Themes and Interpretations
- The Destruction of Beauty and Culture: Call mourns the loss not just of stone and glass, but of civilizational memory and human artistry. Rheims Cathedral is a symbol of all that is sacred, inherited, and fragile — a victim of a war that trampled not only people but the soul of a continent.
- War as Desecration: By calling the attackers “evil powers,” Call implicitly contrasts spiritual light with military darkness. The war is not simply politics or power — it is a spiritual assault, a violation of peace, beauty, and divine space.
- Silence as Witness: Ironically, the destroyed cathedral speaks more loudly than it ever did. This idea of mute testimony — of ruins crying out against injustice — is a potent literary motif, and Call uses it to elevate Rheims from a damaged structure to a symbol of moral victory.

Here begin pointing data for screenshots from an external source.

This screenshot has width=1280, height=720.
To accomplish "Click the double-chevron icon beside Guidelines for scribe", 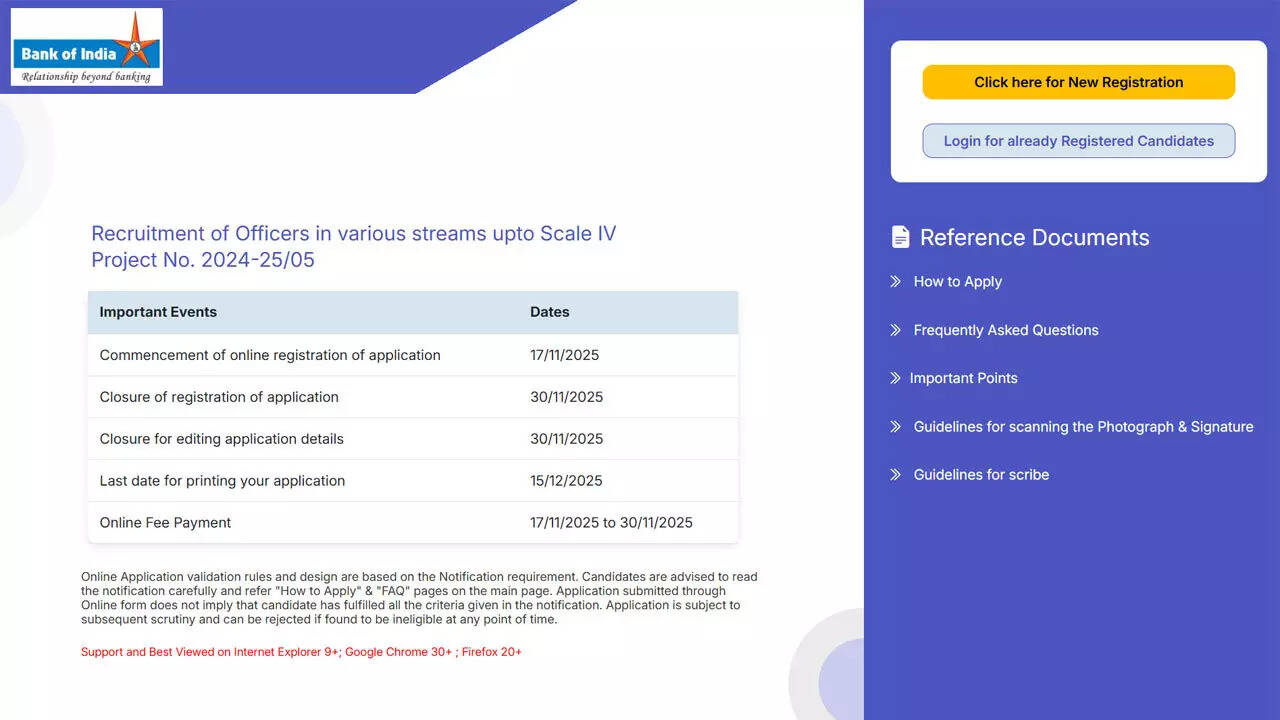I will point(895,475).
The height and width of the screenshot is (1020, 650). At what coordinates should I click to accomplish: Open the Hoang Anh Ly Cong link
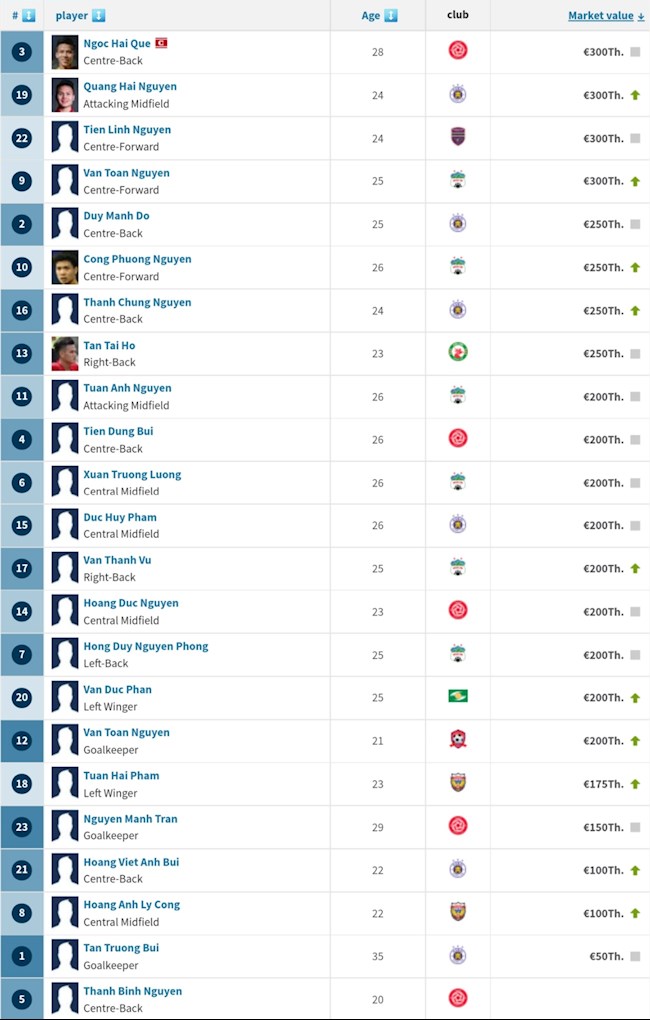[x=131, y=904]
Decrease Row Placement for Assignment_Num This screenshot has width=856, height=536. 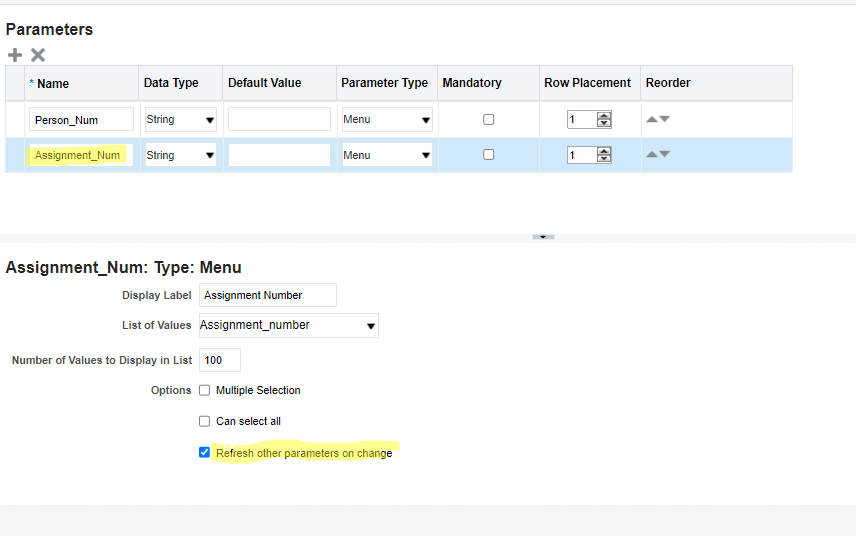604,159
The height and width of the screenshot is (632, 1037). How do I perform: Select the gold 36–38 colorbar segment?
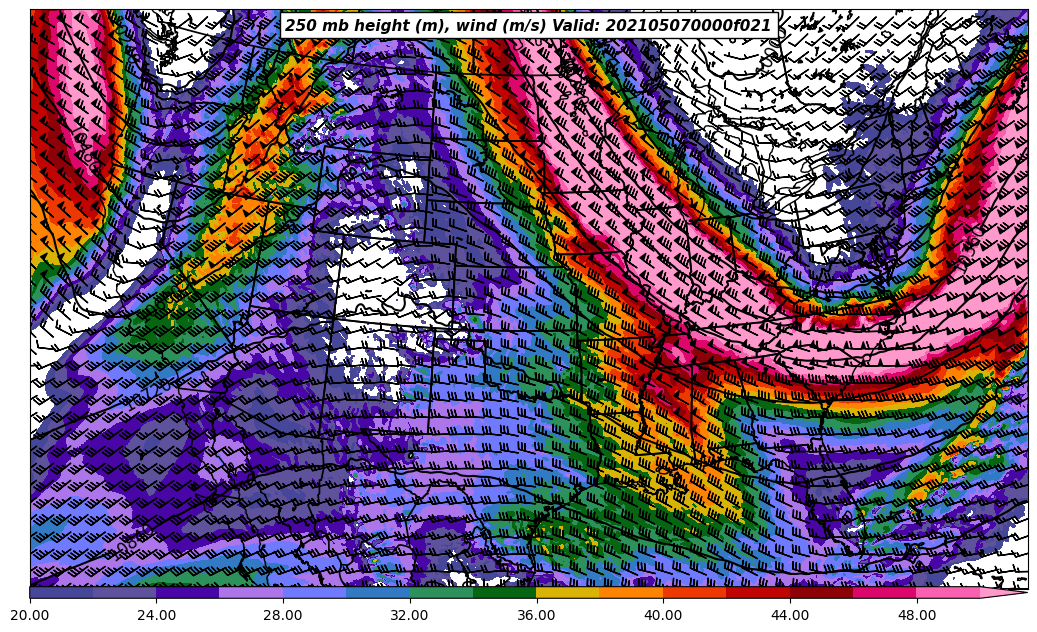tap(568, 592)
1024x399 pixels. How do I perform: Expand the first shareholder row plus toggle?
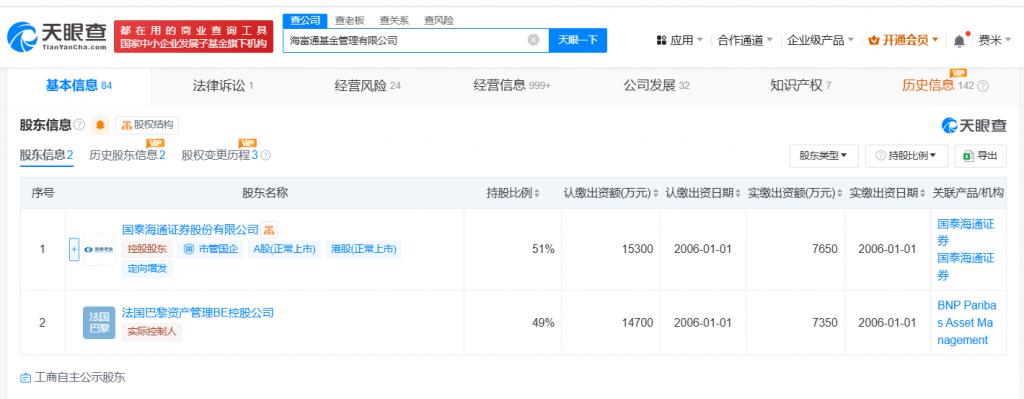coord(74,249)
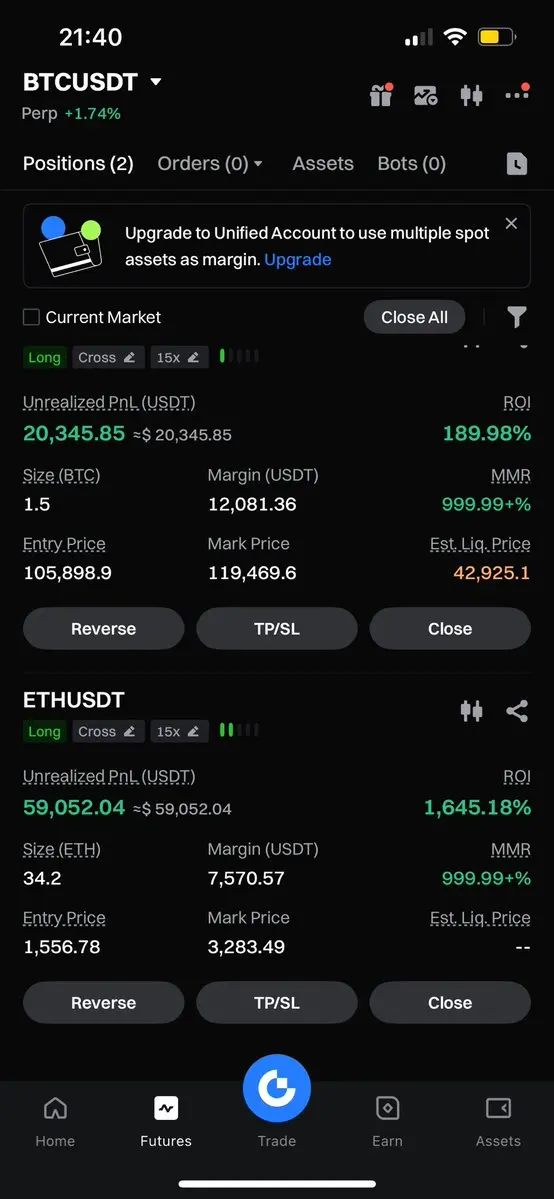Open the three-dot more options menu
Viewport: 554px width, 1199px height.
pyautogui.click(x=517, y=94)
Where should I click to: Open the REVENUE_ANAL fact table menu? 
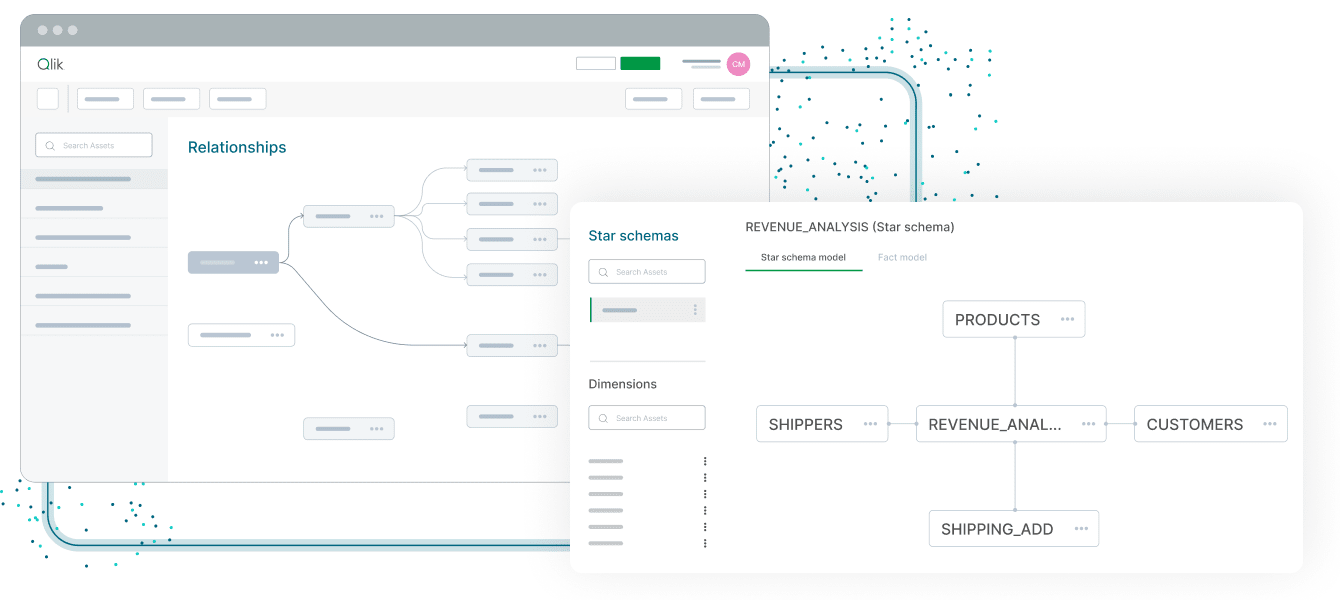pyautogui.click(x=1089, y=423)
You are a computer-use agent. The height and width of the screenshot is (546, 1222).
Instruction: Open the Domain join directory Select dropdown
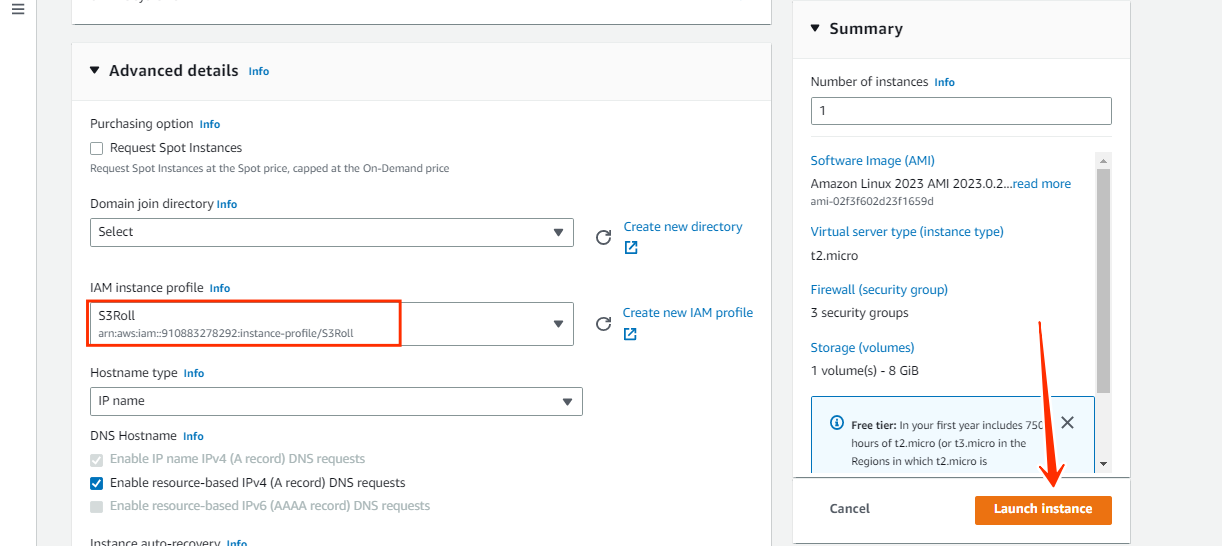(332, 232)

- Martyrdom and Immortality: The phrase “martyred glory” frames the cathedral in religious terms: Rheims becomes a martyr — innocent, suffering, and ultimately exalted. Its destruction assures its immortality, as its silence becomes part of a broader historical and ethical indictment.
Style and Tone
Call’s diction is elevated and reverent, appropriate to both the subject matter and the sonnet form. He draws on religious and liturgical imagery — “altar,” “incense,” “cross,” “chanting,” “beacon light” — creating a sacred aura around the cathedral.
The tone shifts from awe and nostalgia to sorrow and moral condemnation, then finally to defiant admiration. The result is a layered emotional experience: admiration for the past, mourning for the present, and hope that such beauty still endures through memory and meaning.
A Cathedral’s Enduring Voice
“Rheims” is not only an elegy for a building; it is a lament for the spiritual cost of war. In Frank Oliver Call’s hands, the ruined cathedral does not fall into silence. Instead, it speaks with new, terrible clarity — reminding the world of what was lost, and what violence truly destroys.
Through the structure of a sonnet — a form often reserved for love and beauty — Call offers a poetic resistance to the brutality of war. The poem becomes a kind of verbal restoration, where art reclaims what destruction tried to erase.
In the end, Rheims Cathedral stands, if not in stone, then in memory, meaning, and moral witness — its “mute bells” forever tolling for a world that once was, and a future that must remember.